**SOURCE EXTRACT:**
================================

Claiming the Constitution

Set aside the clumsy spectacle and the unseemly editing, and last week’s reading of the U.S. Constitution on the floor of the House of Representatives underscored an important and timely truth: Crucial aspects of America’s immediate future will hinge on legal judgments about the meaning, reach and force of the founding document of our nation’s system of government.

Multiple lawsuits challenging the new health care reform law already have drawn conflicting early rulings from federal judges in different parts of the country. In one form or another, these disputes will wind up before the U.S. Supreme Court for resolution of the disagreements about whether the law is or is not consistent with the Constitution.

Defenders contend that the Constitution’s commerce clause allows the national government to regulate a health care system that operates across state lines. In addition, they say, the Constitution’s “necessary and proper” provision gives Congress the right to pass laws it needs to exercise its proper authority.

Opponents argue that the law includes financial penalties for people who do not buy at least some kind of health insurance and that the commerce clause does not authorize the government to regulate a non-action.

Immigration, another hot-button issue, already is before the Supreme Court. Last month, the court heard arguments about a 2007 Arizona law that allows the state to revoke business licenses of companies that knowingly hire undocumented immigrants.

Those challenging the law insist that the Constitution’s 14th Amendment and subsequent Supreme Court decisions give the federal government sole authority over immigration matters. Proponents claim that the law regulates business practices within Arizona and even requires them to use a federal system to check potential employees. Thus, they say, the law is consistent with the Constitution.

================================

**EXERCISE INSTRUCTIONS:**
- A) Condense the paragraph of the Constitution editorial beginning "Defenders contend that" into a shorter version that keeps its main facts.
- B) Extend the Constitution editorial with the next few paragraphs, picking up after its final sentence.

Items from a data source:
================================

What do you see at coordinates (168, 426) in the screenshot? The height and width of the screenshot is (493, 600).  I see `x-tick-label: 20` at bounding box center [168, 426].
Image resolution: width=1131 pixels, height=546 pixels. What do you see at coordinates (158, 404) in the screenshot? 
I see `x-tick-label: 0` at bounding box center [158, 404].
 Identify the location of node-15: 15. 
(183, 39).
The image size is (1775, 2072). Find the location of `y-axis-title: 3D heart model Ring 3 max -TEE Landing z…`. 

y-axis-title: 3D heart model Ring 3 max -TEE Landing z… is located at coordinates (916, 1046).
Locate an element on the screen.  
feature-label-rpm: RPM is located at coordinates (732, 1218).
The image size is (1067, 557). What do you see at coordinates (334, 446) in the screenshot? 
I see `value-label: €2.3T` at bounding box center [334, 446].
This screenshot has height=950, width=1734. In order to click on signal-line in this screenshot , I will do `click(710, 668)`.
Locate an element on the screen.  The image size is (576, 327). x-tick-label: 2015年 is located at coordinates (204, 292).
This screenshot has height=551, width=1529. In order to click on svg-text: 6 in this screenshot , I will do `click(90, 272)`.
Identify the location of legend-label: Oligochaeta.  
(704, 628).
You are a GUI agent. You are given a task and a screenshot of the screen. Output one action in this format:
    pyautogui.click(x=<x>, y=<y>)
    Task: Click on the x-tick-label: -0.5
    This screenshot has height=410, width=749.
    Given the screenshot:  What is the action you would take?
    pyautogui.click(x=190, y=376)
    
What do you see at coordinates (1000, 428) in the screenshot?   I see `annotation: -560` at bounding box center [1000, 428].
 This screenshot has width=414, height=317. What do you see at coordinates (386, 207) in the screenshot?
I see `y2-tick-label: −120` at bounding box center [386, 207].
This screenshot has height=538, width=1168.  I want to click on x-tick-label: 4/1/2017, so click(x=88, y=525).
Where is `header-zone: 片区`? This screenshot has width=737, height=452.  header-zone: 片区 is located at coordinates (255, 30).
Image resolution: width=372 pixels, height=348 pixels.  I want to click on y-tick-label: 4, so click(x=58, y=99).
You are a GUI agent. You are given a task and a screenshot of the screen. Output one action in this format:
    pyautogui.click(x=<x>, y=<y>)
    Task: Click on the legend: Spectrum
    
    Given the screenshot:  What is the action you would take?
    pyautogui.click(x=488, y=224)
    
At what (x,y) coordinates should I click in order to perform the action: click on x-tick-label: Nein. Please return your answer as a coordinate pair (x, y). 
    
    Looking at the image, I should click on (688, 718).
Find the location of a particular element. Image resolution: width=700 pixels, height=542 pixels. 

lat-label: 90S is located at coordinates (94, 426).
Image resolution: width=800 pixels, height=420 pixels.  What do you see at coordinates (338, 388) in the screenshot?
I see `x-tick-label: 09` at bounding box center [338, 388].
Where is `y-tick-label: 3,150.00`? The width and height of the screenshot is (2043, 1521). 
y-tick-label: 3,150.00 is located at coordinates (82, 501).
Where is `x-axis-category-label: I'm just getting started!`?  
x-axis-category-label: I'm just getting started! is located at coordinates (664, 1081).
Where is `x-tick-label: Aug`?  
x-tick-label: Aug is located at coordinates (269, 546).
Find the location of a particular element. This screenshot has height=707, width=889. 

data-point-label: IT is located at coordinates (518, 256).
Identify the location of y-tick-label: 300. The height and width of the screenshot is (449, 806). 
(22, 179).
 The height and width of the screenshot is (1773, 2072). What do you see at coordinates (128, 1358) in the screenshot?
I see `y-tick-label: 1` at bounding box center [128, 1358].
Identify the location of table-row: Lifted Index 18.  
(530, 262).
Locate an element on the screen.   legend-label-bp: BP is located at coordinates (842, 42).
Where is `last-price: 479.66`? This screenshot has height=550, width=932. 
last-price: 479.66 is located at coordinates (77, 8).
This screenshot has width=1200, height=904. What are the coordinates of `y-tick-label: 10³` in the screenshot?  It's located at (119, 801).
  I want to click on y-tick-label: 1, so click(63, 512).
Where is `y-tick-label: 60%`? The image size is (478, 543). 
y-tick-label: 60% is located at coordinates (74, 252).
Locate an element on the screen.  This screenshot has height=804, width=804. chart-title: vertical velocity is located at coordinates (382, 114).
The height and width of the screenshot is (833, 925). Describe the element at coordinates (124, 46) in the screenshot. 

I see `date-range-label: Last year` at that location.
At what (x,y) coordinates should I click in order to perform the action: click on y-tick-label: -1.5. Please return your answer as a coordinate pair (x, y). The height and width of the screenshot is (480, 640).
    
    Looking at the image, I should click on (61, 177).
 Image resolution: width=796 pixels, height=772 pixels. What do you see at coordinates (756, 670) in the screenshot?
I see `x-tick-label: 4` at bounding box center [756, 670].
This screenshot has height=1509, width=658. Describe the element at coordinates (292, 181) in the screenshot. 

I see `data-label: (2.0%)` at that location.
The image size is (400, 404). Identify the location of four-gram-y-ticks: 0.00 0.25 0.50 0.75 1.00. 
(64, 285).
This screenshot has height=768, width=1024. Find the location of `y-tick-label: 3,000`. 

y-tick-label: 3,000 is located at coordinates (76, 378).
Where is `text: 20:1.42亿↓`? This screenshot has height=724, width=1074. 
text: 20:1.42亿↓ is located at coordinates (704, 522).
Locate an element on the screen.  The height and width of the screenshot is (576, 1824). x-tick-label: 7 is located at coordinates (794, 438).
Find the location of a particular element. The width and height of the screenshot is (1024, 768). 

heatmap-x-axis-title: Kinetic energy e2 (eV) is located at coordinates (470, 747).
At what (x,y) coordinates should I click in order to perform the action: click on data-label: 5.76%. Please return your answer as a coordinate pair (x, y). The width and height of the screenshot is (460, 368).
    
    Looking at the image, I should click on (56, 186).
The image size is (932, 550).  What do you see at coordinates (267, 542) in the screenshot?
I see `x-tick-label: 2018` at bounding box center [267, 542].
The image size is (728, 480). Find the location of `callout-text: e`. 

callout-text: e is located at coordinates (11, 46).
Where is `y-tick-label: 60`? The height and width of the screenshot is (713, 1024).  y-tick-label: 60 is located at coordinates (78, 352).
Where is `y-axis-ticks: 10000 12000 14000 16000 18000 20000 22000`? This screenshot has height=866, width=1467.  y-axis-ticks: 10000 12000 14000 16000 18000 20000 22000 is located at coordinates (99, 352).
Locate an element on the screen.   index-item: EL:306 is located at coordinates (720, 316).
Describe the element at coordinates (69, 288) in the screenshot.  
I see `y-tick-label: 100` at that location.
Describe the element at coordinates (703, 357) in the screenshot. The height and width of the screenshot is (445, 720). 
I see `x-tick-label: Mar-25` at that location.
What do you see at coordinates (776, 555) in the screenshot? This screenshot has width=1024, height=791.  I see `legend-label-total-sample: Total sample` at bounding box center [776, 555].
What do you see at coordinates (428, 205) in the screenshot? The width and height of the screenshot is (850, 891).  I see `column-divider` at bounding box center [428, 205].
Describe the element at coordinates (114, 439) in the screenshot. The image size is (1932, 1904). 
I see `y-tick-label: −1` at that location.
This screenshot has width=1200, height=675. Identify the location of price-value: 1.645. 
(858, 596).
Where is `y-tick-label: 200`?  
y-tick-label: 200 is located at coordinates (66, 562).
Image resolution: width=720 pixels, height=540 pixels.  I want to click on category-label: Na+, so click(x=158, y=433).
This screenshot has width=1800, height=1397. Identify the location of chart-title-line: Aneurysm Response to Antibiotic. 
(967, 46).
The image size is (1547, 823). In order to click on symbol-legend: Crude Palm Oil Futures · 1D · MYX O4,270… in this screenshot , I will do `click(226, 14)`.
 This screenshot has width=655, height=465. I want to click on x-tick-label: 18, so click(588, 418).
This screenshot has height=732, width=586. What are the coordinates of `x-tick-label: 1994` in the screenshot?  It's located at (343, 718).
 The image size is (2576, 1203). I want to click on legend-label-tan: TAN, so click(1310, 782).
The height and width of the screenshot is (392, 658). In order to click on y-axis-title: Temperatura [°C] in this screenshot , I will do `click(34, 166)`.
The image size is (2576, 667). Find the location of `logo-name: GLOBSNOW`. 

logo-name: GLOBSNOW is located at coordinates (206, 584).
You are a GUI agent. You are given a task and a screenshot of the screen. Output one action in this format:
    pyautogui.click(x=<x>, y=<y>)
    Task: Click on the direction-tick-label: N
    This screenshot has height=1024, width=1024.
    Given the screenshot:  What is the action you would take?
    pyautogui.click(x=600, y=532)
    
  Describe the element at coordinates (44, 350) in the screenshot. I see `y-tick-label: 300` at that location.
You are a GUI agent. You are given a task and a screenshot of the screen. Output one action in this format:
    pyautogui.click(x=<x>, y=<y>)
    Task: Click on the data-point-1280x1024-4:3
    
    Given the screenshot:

================================

**EXPECTED OUTPUTS:**
- A) Defenders say the commerce clause lets the national government regulate a health care system that crosses state lines, and that the "necessary and proper" provision lets Congress pass the laws it needs to exercise its proper authority.

- B)
Similar arguments are being made in support of Arizona’s controversial 2010 law (also headed for the Supreme Court), which requires police to detain anyone they reasonably suspect of being in the state illegally and requires immigrants to carry status documents at all times.

Spirited debates about what is constitutional fill the air every day in courtrooms, law firms, legislators’ offices, coffee shops, bars and barbershops all over the country, to say nothing of innumerable websites. Good-faith disagreements over constitutionality are as American as the Constitution itself.

What troubles us, however, are claims made by so-called originalists or textualists or literalists who insist that the key to determining constitutionality is knowing what the Constitution’s framers meant when they wrote it. By remarkable coincidence, these people insist that they have this precious knowledge.

Indeed, this was the unspoken subtext of the reading staged by the new Republican majority leadership of the House: “This is our Constitution, not yours. Only we know its eternal and unchanging truths, and you do not.”

Thomas Jefferson — Founding Father, Framer, scholar, scientist, humanist (and slave owner) — held a different view. He foresaw disputes over constitutional meaning and understood that the country and the Constitution would have to adapt to survive over centuries.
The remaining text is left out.